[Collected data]
*** Block opens ***

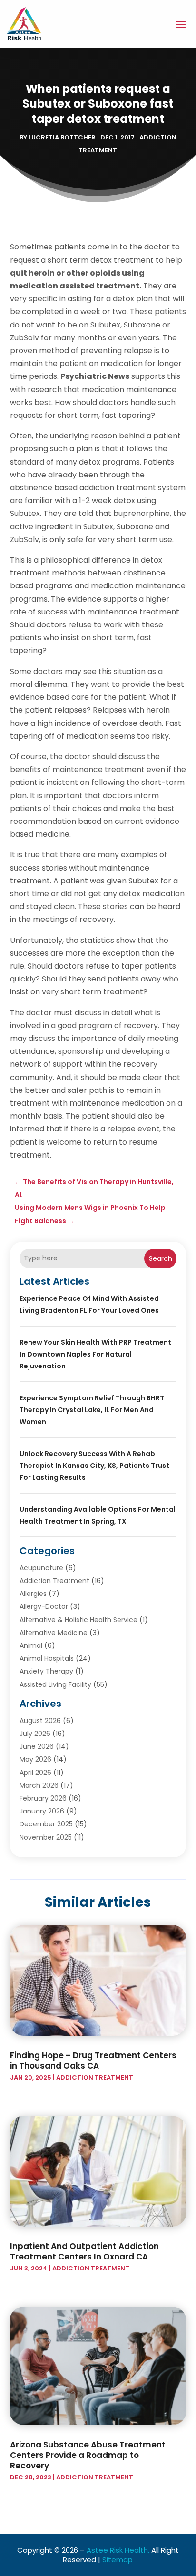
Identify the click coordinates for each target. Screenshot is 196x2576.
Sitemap (117, 2560)
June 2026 (37, 1746)
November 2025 (46, 1837)
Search (160, 1258)
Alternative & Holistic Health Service (78, 1620)
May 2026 (35, 1759)
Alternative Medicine (54, 1632)
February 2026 (43, 1798)
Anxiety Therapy (46, 1671)
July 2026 (35, 1733)
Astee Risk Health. (118, 2550)
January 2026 (42, 1811)
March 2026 (39, 1785)
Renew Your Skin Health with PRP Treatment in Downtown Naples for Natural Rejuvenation (95, 1354)
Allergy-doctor (44, 1606)
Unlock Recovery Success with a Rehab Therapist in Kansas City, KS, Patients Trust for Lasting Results (94, 1465)
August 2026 (40, 1720)
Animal (31, 1645)
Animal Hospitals (47, 1658)
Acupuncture (41, 1568)
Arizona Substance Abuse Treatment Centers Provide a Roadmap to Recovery (88, 2455)
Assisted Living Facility (55, 1684)
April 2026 (35, 1772)
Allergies (33, 1593)
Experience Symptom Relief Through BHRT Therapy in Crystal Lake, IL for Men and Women (92, 1410)
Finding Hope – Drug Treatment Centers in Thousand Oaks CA (93, 2060)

*** Block closes ***

WORK INSTRUCTIONS
Set down, word for word, every line from the line that holds "Animal (31, 1645)" to the end of the entries above, including both ends.

ANSWER FOR THE TASK
Animal (31, 1645)
Animal Hospitals (47, 1658)
Acupuncture (41, 1568)
Arizona Substance Abuse Treatment Centers Provide a Roadmap to Recovery (88, 2455)
Assisted Living Facility (55, 1684)
April 2026 (35, 1772)
Allergies (33, 1593)
Experience Symptom Relief Through BHRT Therapy in Crystal Lake, IL for Men and Women (92, 1410)
Finding Hope – Drug Treatment Centers in Thousand Oaks CA (93, 2060)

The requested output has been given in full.